Кроме воплей, Валерка сильно дергался и вертел попкой как пропеллером. Лене приходилось удерживать его ноги. После первых 20 розог, когда я менял пучок розог, Лена пригрозила Валерке, что запорет его, если он не прекратит свои трусливые вопли. А меня попросила пороть сына больнее. Валера начал упрашивать свою маму простить и не усиливать наказание. На это Лена ответила: "Заткнись, скотина!!! Провинился, так терпи порку." Вторым пучком я сек Валеру по самому низу попки, где она переходит в ляжки. Там и больнее, и помнится дольше, если попытаешься сесть. Попка мальчика была цвета вареной свеклы и вся распухла. Я не жестокий человек, но бил Валеру сильно, потому что по себе знаю, что мальчикам нужна очень болючая порка, чтобы исправиться.
За крики и просьбы Валера получил еще по 10 ударов пряжкой офицерского ремня по каждой ягодице. Это добавило синевы на его попке. После порки Лена только отвязала Валеру, но руки ему не развязывала. Она подняла его со столика за ухо и несколько раз ударила его по губам, приговаривая "за крики, за просьбы…", отвела на середину комнаты и поставила на колени на горох. Так стоя на коленях, Валера просил прощения, благодарил за порку, целовал розги и мою руку. На горохе он простоял 2 часа. Лена потом рассказала, что спал он тоже голый, не накрывая попку и на животе. На следующий день она заставила Валерку в учительской просить прощения у классной, рассказать о порке и показать свою голую попку со следами наказания.
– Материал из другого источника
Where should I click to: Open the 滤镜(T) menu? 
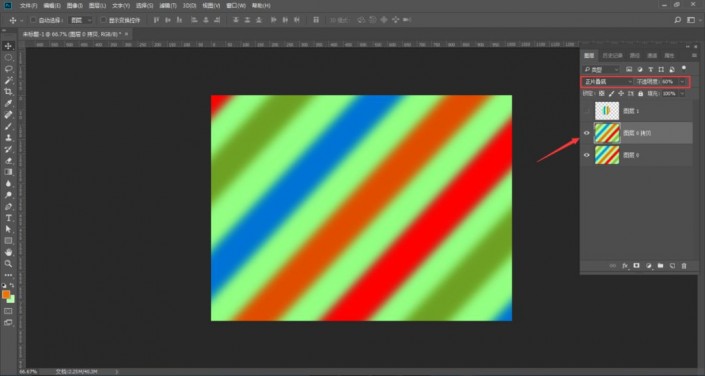(x=168, y=6)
На такую меру ее натолкнул мой рассказ об одной из порок Инги (когда ее высекли за срыв урока химии), Лене очень понравилось то, что к порке добавлялся стыд из-за оглашения факта порки и демонстрации следов. Оказалось, что она достаточно суровая воспитательница.
Сразу после порки Валеры мы вернулись ко мне. Лена поблагодарила за помощь и похвалила меня за суровость, с которой я наказал ее сына. Затем она спросила меня: "А мама тебя также сильно порет или слабее? Следы надолго остаются?" Я, немного смущаясь, сказал, что сейчас меня мама порет каждый день для профилактики, и добавил: "Чтобы было полезно, нужно сечь без пощады, посильнее и побольнее! Мама так и поступает. А следы от розог у меня и сейчас есть на попе." Лена усмехнулась и сказала: "Покажи. Не стесняйся, спусти штаны и покажи мне свою попу." Я покраснел и спросил: "Зачем?" "Так нужно, хочу увидеть результаты воспитательной порки на твоем теле. А если не разденешься, то вечером попрошу твою маму высечь тебя при мне и Валере." Это замечание меня совсем выбило из колеи, но я все-таки задал еще один вопрос: "А зачем же ты тогда ушла и увела малого, когда могла увидеть меня под розгами?" "Тогда я еще не знала об эффекте от розог, а теперь мне интересно. А ты бы тогда смущался, если бы мы остались?" Я медленно произнес: "Больше, чем смущался. Я хотел тебя и боялся, что ты меня отвергнешь, если увидишь меня во время порки как маленького." Теперь уже Лена покраснела, помолчала и спросила: "А сейчас ты меня хочешь?" Я почти выпалил: "Безумно!!!"
Дальше в полном молчании последовало раздевание: Лена и я сняли с себя все, только трусики она сняла с меня, а я с нее. Увидев мои ягодицы, расписанные розгами, Лена причмокнула и сказала: "Здорово тебя!!! Твоя мама знает толк в наказании. Я очень хочу увидеть тебя под розгами." Как ни странно, теперь меня это не смущало. Мы занялись сексом, потому что были оба сильно возбуждены. Лена была почти скелетом. Но секс с этой страстной и жестокой женщиной был сладостным. Потом, лежа в постели, мы разговорились на тему порки. Я тогда рассказал об Инге, о порках в возрасте ее Валеры, о своем восприятии этих болючих, но справедливых и нужных в моем воспитании розгах. Лена прерывала мои воспоминания восторженными похвалами в адрес мамы и репетиторши. Мои рассказы возбудили в ней тигрицу. Я потом несколько раз помогал наказывать Валерку и всегда его порка вызывала у нас желание потрахаться. Вплоть до летних каникул не было ни одной недели, чтобы в нашем доме не были слышны вопли Валерки под розгами. Весной Лена помогала моей маме заготавливать розги.